How does the Muslim Brotherhood operate to advance its extremist theocratic agenda? Mr. Stakelbeck explains: “Whereas al Qaeda seeks to bring about Shariah states rapidly through violence, the Muslim Brothers favor a gradual, termite-like approach, burrowing deeply into a host society and eating away at it slowly from within. They’ll acquire positions of influence, often behind the scenes, in government, academia and the media. They’ll start Islamic organizations at the grass-roots level and build (or slowly absorb) mosques and Islamic schools. They’ll even hold their nose and work with ideologically divergent factions, namely the left, to advance their ultimate goals. Then, when they have the numbers and the influence, and the situation is deemed ideal, the final phase can begin.”
For the Muslim Brotherhood, the final phase, as explained by Mr. Stakelbeck, can take several forms. The first is by peacefully seizing power by contesting and winning elections, as its parties accomplished in Egypt and Tunisia, or becoming the primary opposition bloc in countries such as Jordan, Libya and Morocco. (Although not discussed in Mr. Stakelbeck’s book, Hamas, its Palestinian offshoot, won the Palestinian Authority’s 2006 legislative elections, but in a violent coup in June 2007 ousted its more “mainstream” rival Fatah from leadership positions in the Gaza Strip, where it has monopolized power since then.)

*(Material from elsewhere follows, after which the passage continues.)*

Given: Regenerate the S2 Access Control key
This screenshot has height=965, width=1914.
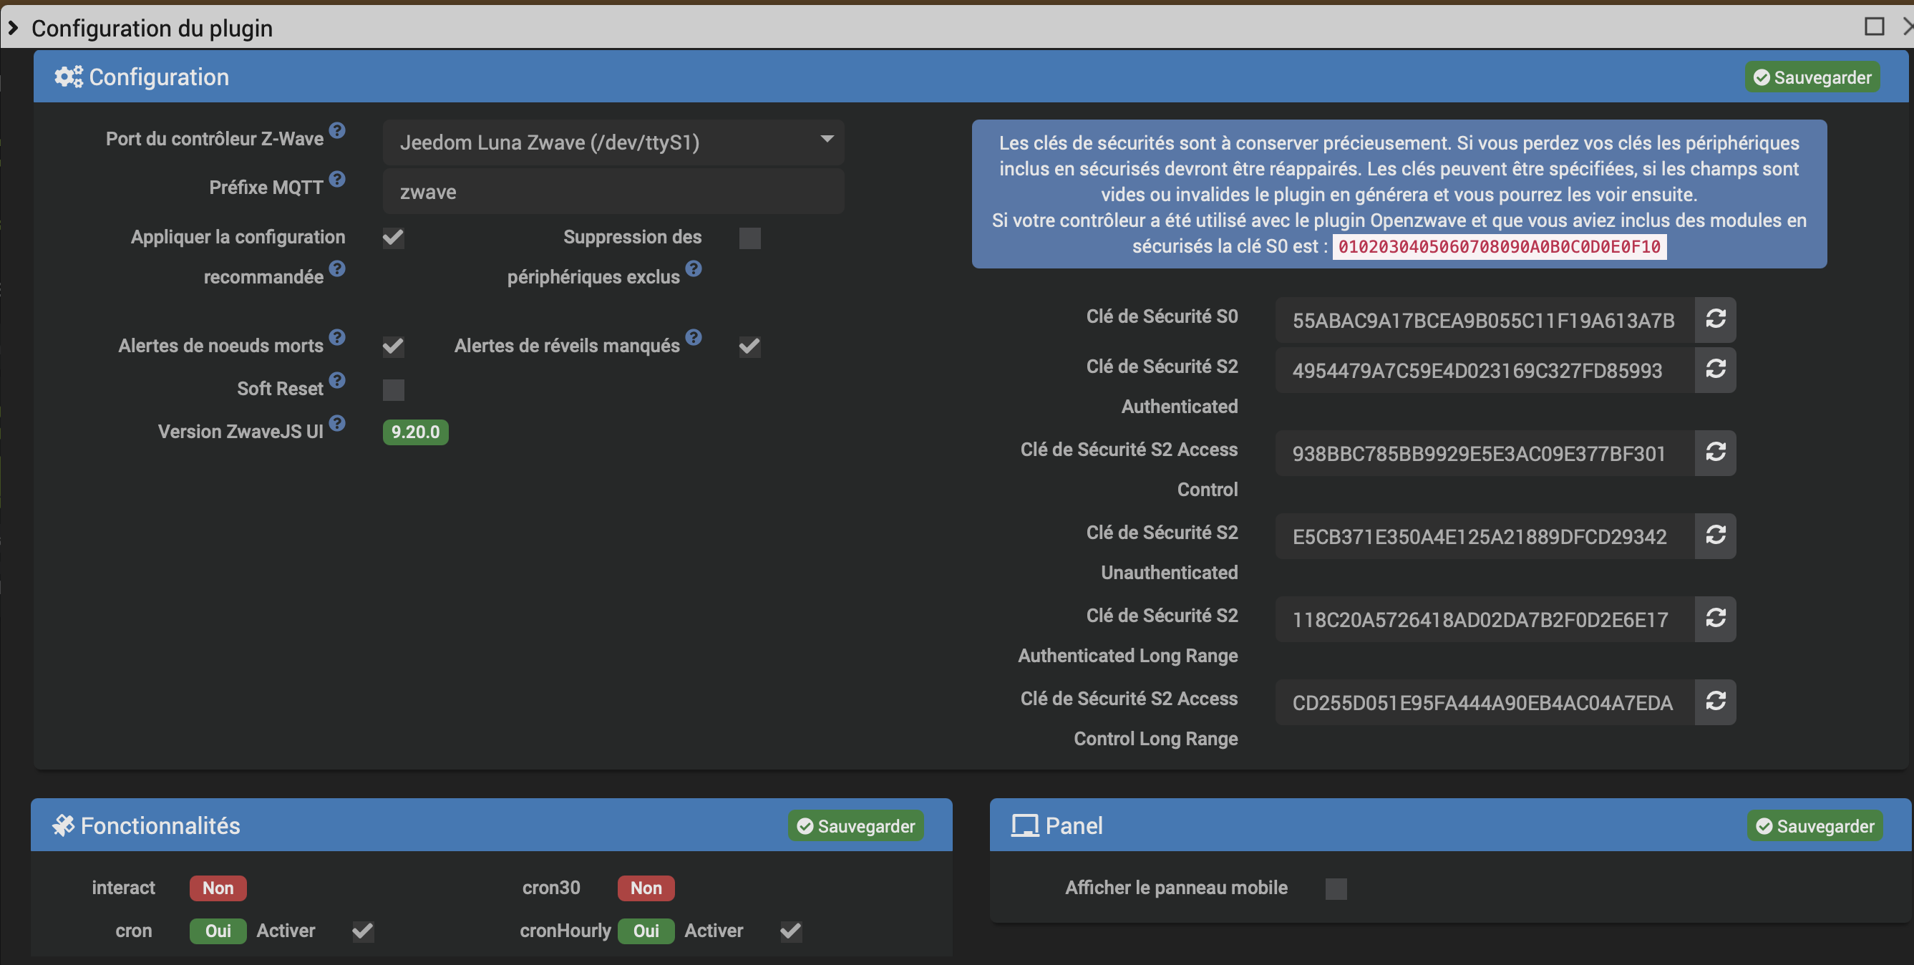Looking at the screenshot, I should [1715, 452].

A second form of takeover, according to Mr. Stakelbeck, focuses on Western countries, and, as outlined in a Muslim Brotherhood manifesto, known as “The Project,” aims to “conquer” Europe and America “not by the sword but by our Dawa [proselytizing].” In countries such as the United States, for example, the Muslim Brotherhood has established like-minded organizations such as the Islamic Society of North America, the Muslim Students Association, the International Institute for Islamic Thought, and the Council on American-Islamic Relations — all of which, the author writes, act to advance its overall extremist Islamist agenda within the American Muslim community — although peacefully and within America’s democratic system that safeguards the right to freedom of speech.
Of particular interest is Mr. Stakelbeck’s discussion of local controversies involving Muslim Brotherhood affiliates in America, such as the proposed building of a mega-mosque at ground zero in New York — the “sight of the most lethal jihadist attack in U.S. history,” which he compares to “the Islamic version of the Roman victory arch.”

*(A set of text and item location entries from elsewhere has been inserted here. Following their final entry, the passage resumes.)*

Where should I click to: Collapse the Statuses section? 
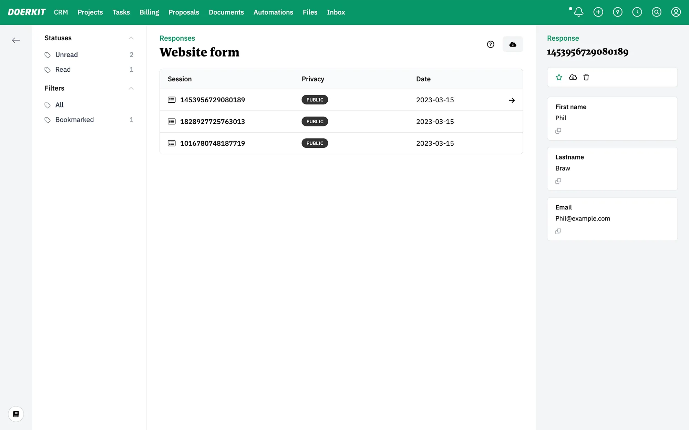click(x=131, y=38)
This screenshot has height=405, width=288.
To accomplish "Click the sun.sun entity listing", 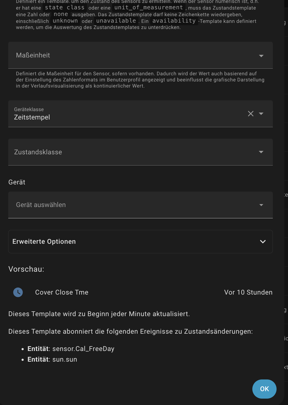I will tap(52, 359).
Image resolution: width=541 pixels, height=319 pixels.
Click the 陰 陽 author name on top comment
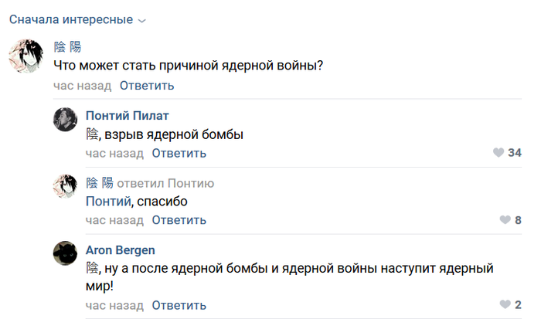67,47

In other endeavors, however, the Muslim Brotherhood and its worldwide branches have been less effective. Both Iran and Turkey have developed their own versions of messianic Islamist movements that seek to establish their own worldwide caliphates, which compete against the Muslim Brotherhood for power and influence. Mr. Stakelbeck’s chapter on the limitations of the Turkish model is especially insightful, as he writes, “The problem for [Turkish President Recep Tayyip] Erdogan is that the Islamist regimes in Riyadh, Tehran and Cairo also aspire to lead a renewed caliphate. Additionally, Turks are not Arabs, and Arab Islamists are fiercely supremacist and loathe ceding authority to non-Arabs like Erdogan. Iran faces the same ethnic-based problem, as would Pakistan.”

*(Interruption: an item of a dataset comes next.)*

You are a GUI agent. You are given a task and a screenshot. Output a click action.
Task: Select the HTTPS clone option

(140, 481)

Following a period of euphoria when the Muslim Brotherhood gained power in Egypt, now that it has been overthrown as a result of the strong backlash against it by large segments of Egyptian society, and its resort to violent tactics against the Egyptian interim government, it would be instructive to observe the impact this is having on its Western supporters, who are experienced at operating in democratic and pluralistic environments. For instance, are they counseling their Egyptian counterparts to exercise greater restraint or full-out war against the new Cairo government? This would constitute an important new chapter once Mr. Stakelbeck’s interesting and important book is issued in paperback.
Joshua Sinai, a Washington-based consultant on counterterrorism studies, is the author of “Active Shooter: A Handbook on Prevention” (ASIS International, 2013).